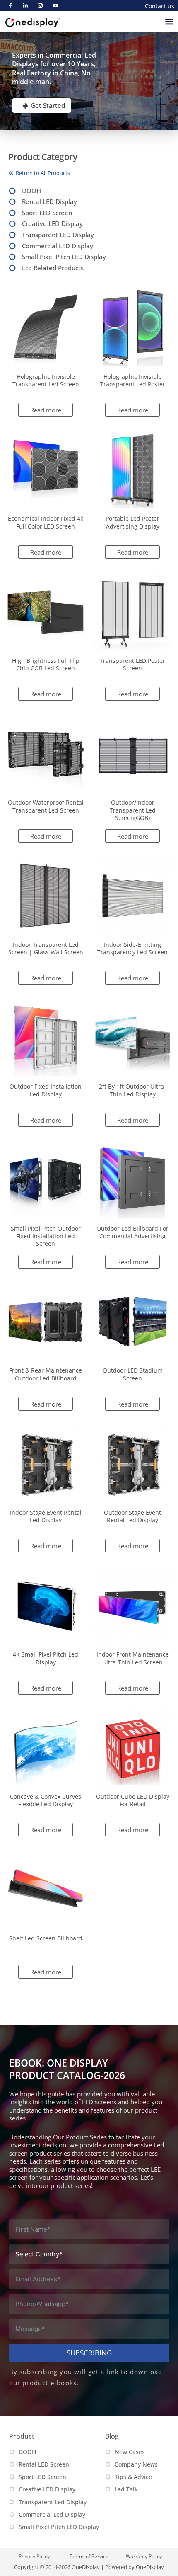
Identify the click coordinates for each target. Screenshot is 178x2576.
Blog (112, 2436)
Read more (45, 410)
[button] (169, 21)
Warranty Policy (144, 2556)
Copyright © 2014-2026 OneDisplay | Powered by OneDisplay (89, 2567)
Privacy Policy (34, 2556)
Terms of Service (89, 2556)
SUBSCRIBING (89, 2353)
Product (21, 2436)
---
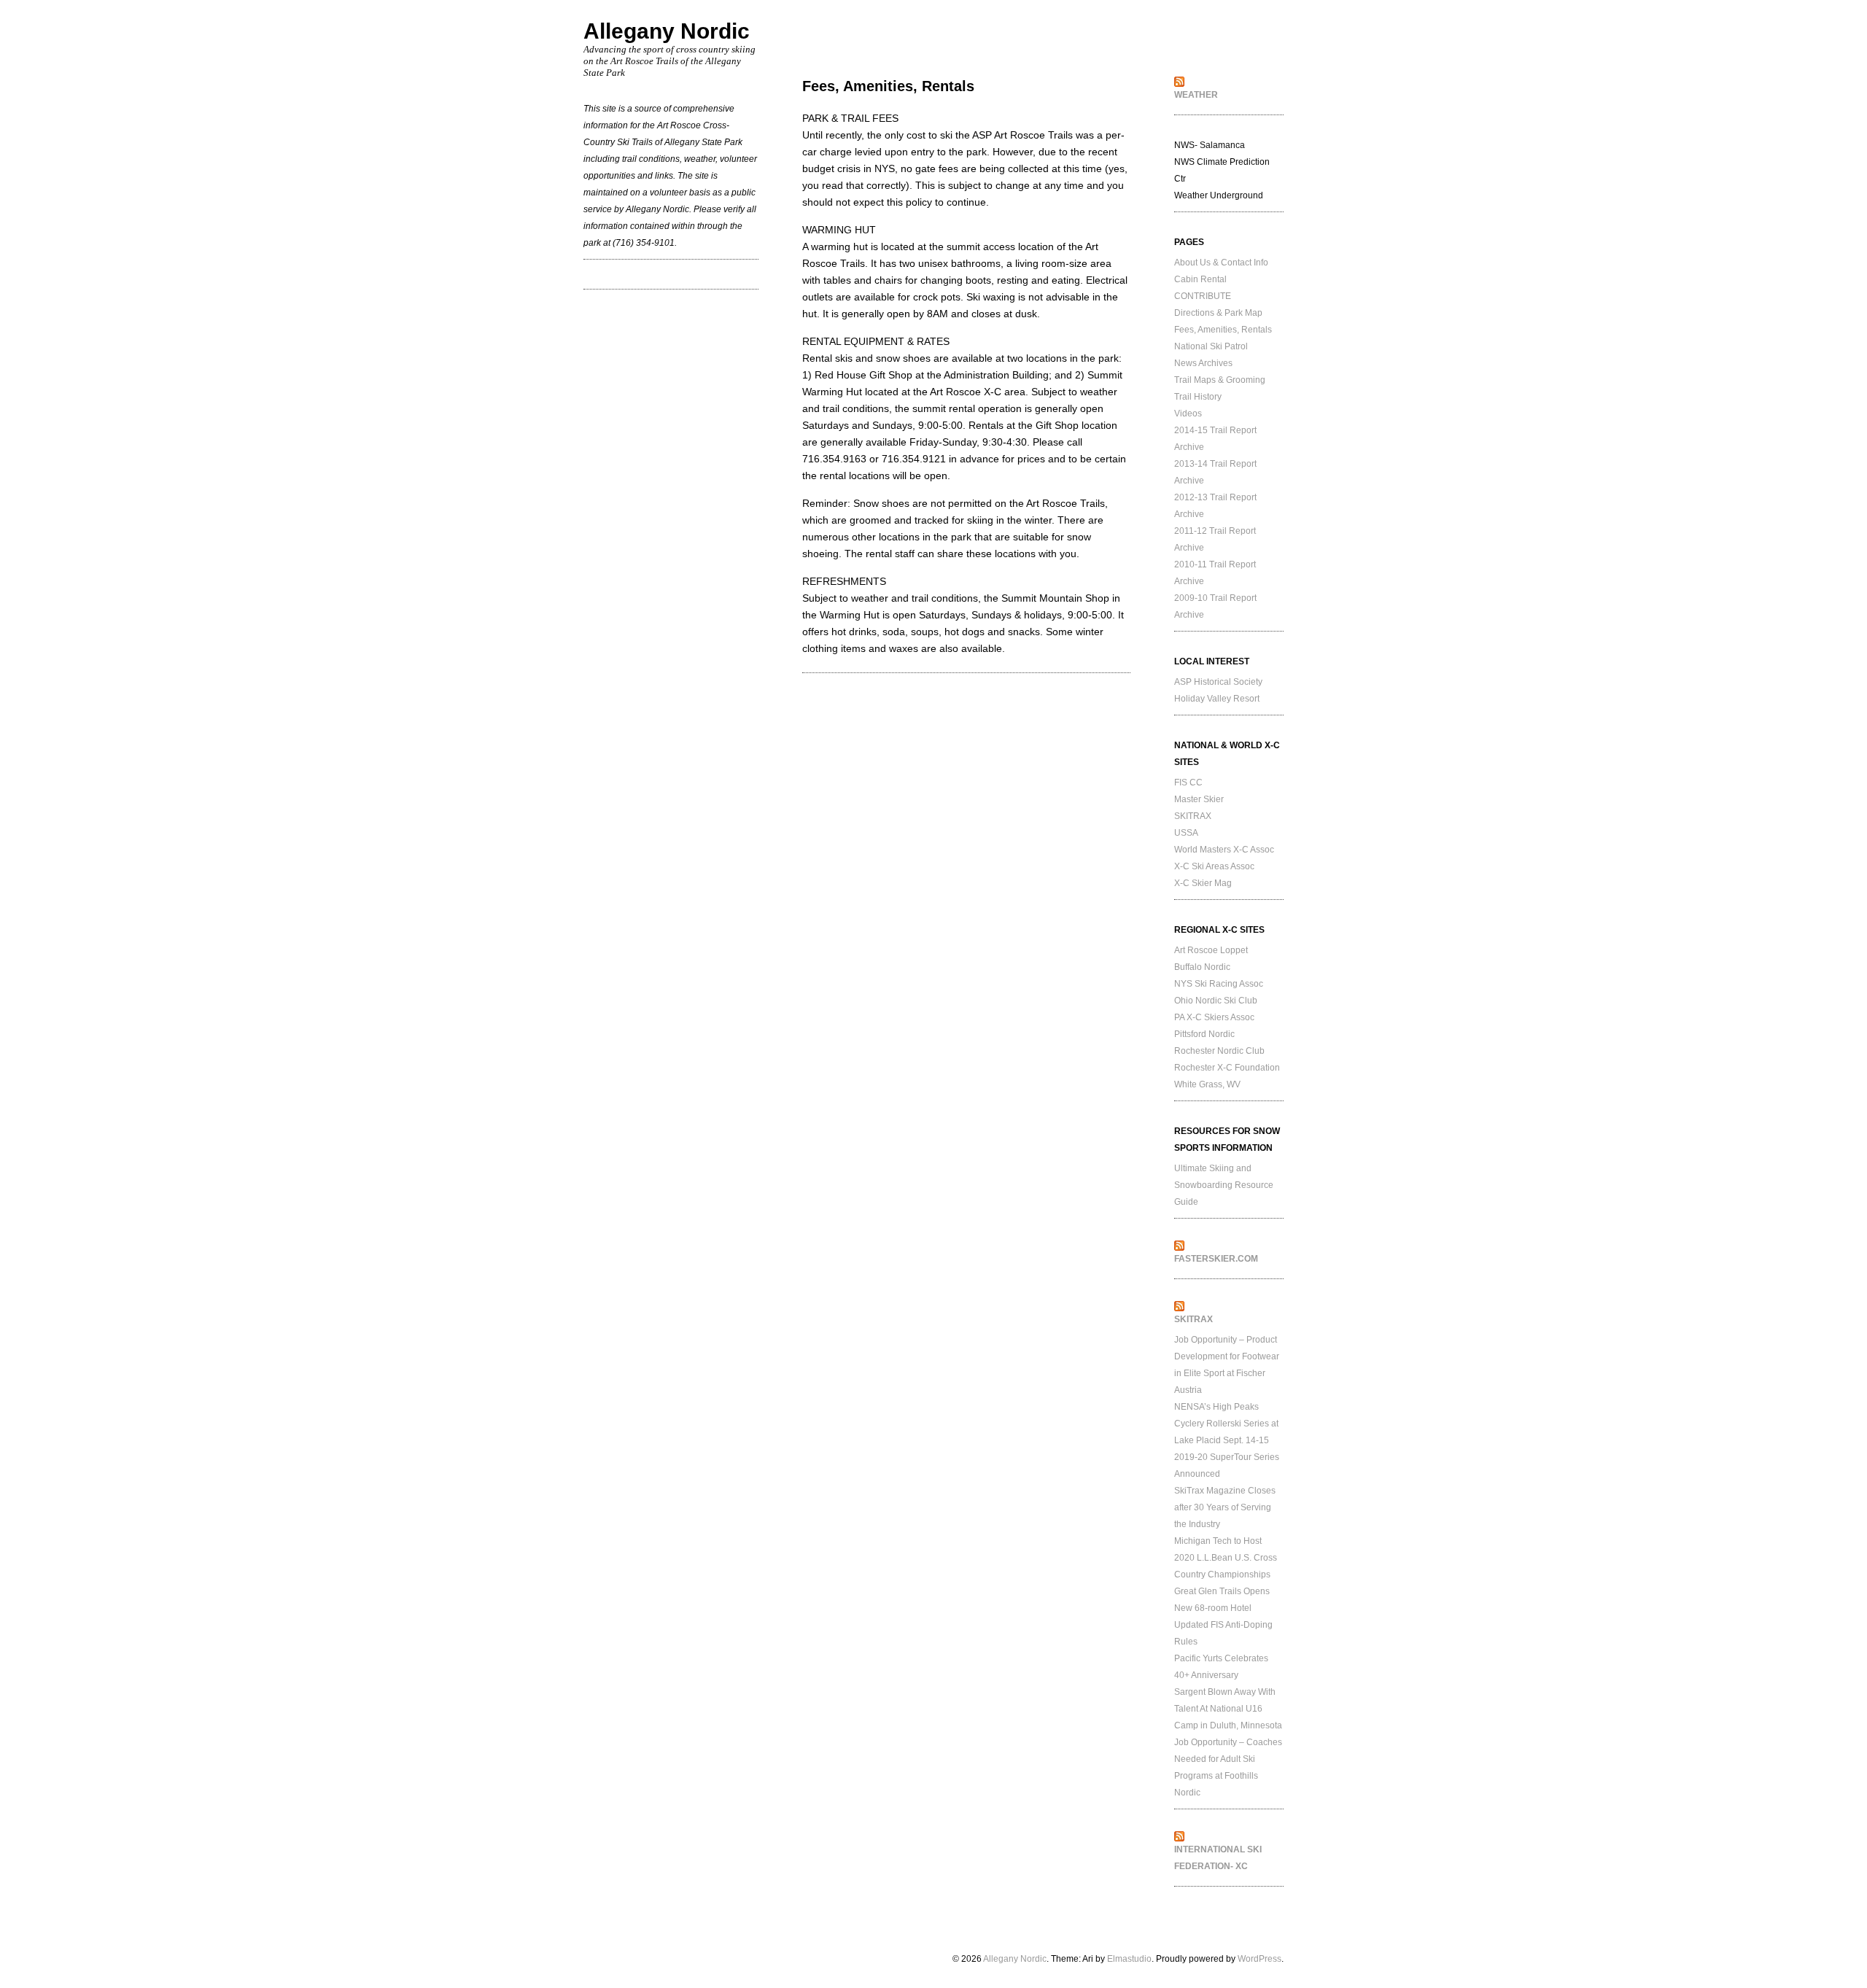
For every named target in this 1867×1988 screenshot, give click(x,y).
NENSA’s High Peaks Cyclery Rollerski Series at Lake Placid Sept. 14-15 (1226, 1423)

> [What to produce]:
Your task is to retype the entries verbatim, starting with the line that holds "[button] (169, 21)" and stopping after the line that holds "Product (21, 2436)".

> [Task solution]:
[button] (169, 21)
Warranty Policy (144, 2556)
Copyright © 2014-2026 OneDisplay | Powered by OneDisplay (89, 2567)
Privacy Policy (34, 2556)
Terms of Service (89, 2556)
SUBSCRIBING (89, 2353)
Product (21, 2436)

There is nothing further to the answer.